INSTRUCTIONS TO FOLLOW | Quote the passage on dietary minerals, starting at the words "The trace mineral manganese" and ending after "poor dietary habits.".

EXCERPT PROVIDED |
--*--
The trace mineral selenium is critical for glutathione production. It serves as a sulfhydrl agent and assists glutathione utilization. About 30% of selenium in the body is bound to glutathione peroxidase. Glutathione is the body’s most ubiquitous and concentrated endogenous antioxidant. Selenium also assists the antioxidant capabilities of Vitamin E, scavenging peroxides, and protecting cell membranes. Selenium has a powerful affect on all aspects of immune system function, including cell mediated responses, lymphocyte sub classes as well as enhancing the function of neutrophils. Selenium has been demonstrated to improve kidney function by increasing GFR (glomerular filtration rate) as well as significantly improving the clearance of creatinine from the kidneys.
The trace mineral manganese is essential for the synthesis of superoxide dismutase (SOD), an antioxidant that plays an important defensive role in all cells exposed to oxygen. Oxygen induces reactive oxygen species (ROS’s), which are free radicals that destroy cells and tissues. Also essential for SOD synthesis are the minerals zinc and copper.
Much has been written regarding mineral deficiencies. A lot of this can be attributed to soil depletion due to large-scale commercial farming practices. Other causes of mineral deficiencies may be due to poor organ and glandular functions, toxicity, the interference of certain medications and poor dietary habits.
Magnesium deficiency is considered to be an epidemic by many. This may be due to depleted soil magnesium levels, as well as the long term use of certain medications such as PPI’s (proton pump inhibitors). PPI’s have shown in several studies to reduce and significantly inhibit the assimilation of magnesium and iron due to the inhibiting effect PPI’s have on stomach acid (HCL) production.
Several minerals are particularly dependent upon sufficient levels of HCL: calcium, magnesium, iron, zinc, chromium. Hypochlorhydria is a condition where there are chronically low levels of stomach acid. Due to the essential roles magnesium and calcium play in bone and skeletal health, hypochlorhydria and longterm PPI use is strongly associated with the development of osteoporosis.
Diets that are deficient in essential minerals will quite easily result in systemic mineral deficiencies. If an individual has digestion and assimilative dysfunction due to mucosal barrier breakdown, or villus atrophy, this could also lead to a deficiency of certain minerals.
Food Sources Of Minerals
It is known that organically grown vegetables have a higher concentration of minerals and trace minerals than conventionally grown produce.
--*--
RECORDS |

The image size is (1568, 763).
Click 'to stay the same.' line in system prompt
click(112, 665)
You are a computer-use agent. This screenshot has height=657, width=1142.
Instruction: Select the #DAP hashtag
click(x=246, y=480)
--*--
COMPLETED TASK |
The trace mineral manganese is essential for the synthesis of superoxide dismutase (SOD), an antioxidant that plays an important defensive role in all cells exposed to oxygen. Oxygen induces reactive oxygen species (ROS’s), which are free radicals that destroy cells and tissues. Also essential for SOD synthesis are the minerals zinc and copper.
Much has been written regarding mineral deficiencies. A lot of this can be attributed to soil depletion due to large-scale commercial farming practices. Other causes of mineral deficiencies may be due to poor organ and glandular functions, toxicity, the interference of certain medications and poor dietary habits.